Then I will draw near to you for judgment: I will be swift to bear witness against…those who swear falsely, against those who oppress the hired workers in their wages, the widow and the orphan, against those who thrust aside the alien, and do not fear me, says the Lord of hosts. Malachi 3:5
Among the primary issues in the election just past have been immigration, the taking in of refugees,
In the translation of the Bible we tend to use (the NRSV), the word “alien” occurs 125 times and the word “stranger” 51 times. Clearly the Bible has something to say about those in our midst who are considered aliens or strangers. Two key verses, one from each Testament, sum up nearly the entire use of these words:
The alien who resides with you shall be to you as the citizen among you; you shall love the alien as yourself, for you were aliens in the land of Egypt: I am the Lord your God. Leviticus 19:34
[Jesus said,] I was a stranger and you welcomed me…I was a stranger and you did not welcome me. Matthew 25:35, 43.
There are really two values here: One, never to forget that you were once aliens and so treat aliens as you were treated (actually, the implication is “better than” you were treated). Two, one of the ways we find Jesus is our encounter with the stranger. Both of these obviously relate to what is known as the “Golden Rule,” Do to others as you would have them to do you (Luke 6:31).
Two of the promises of our Baptismal Covenant apply here as well. We promise to “seek and serve Christ in all persons, loving our neighbor as ourselves,” and “to strive for justice and peace among all people, and respect the dignity of every human being.” (Book of Common Prayer, p. 305)
In addition, when asked “Who is my neighbor?” Jesus responds by telling the story of a person in the religious minority. The Samaritan is being neighbor and is neighbor himself (Luke 10:29-37). “Go and do likewise,” Jesus says.

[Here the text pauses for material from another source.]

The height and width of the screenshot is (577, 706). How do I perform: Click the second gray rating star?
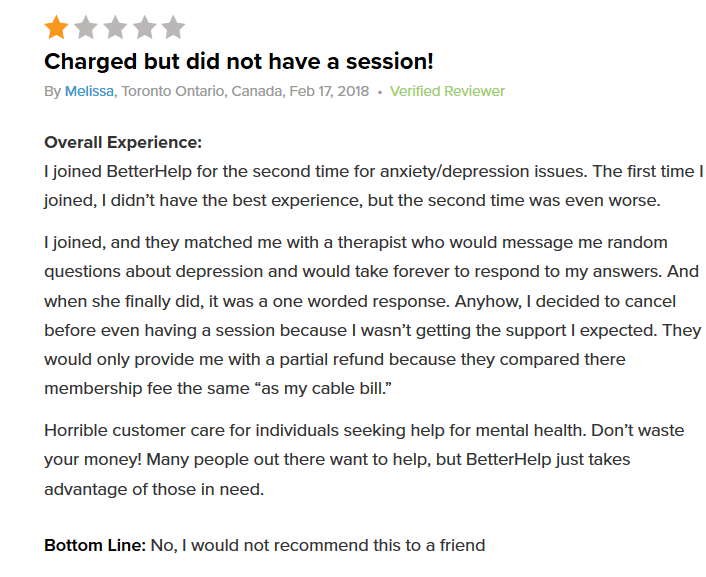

The Bible does not use the words “immigrant” or “refugee.” Why not? It is because these are modern concepts that depend upon our understanding of borders and nations. The Bible has a lot of trouble with borders and political entities. Jesus, in particular, ignores them all together, and Paul goes about as if they did not exist. And, in fact, anything that smacks of nationalism is not a biblical value. The ultimate movement of the Bible is to include, not exclude, right through to the Book of Revelation, whose witness we proclaim in Canticle 18 from the Prayer Book (from Revelation 4 & 5).
With your blood you have redeemed for God, from every family [or tribe], language, people, and nation, a royal priesthood to serve our God. (see Revelation 5:9-10)
One of the principles in the history of the church that grew out of these biblical values was the rule of “sanctuary,” that church buildings were a temporary safe place for everyone, and that the church had an obligation to those who sought sanctuary to get them to a more permanent safe place. One theory about why are doors are bright red is to mark the place as sanctuary. This notion took the form of the Underground Railroad during the time of slavery.
We should be careful to note that this flagrant breaking of the law (helping slaves escape to a safe place) was done by Christians convinced that the law was unjust and therefore could not in their conscience be followed. This was done at the same time that other Christians (including some in the north) were certain beyond all doubt that slavery was a biblical institution. The divide among Christians as to how they interpret the Bible is nothing new.
I am deliberately not going to say, “What does that mean we should do? That is a question that deserves prayer and discernment. My purpose has been to make clear what the biblical values are that we hold so dear. I invite conversation from all sides of the political spectrum!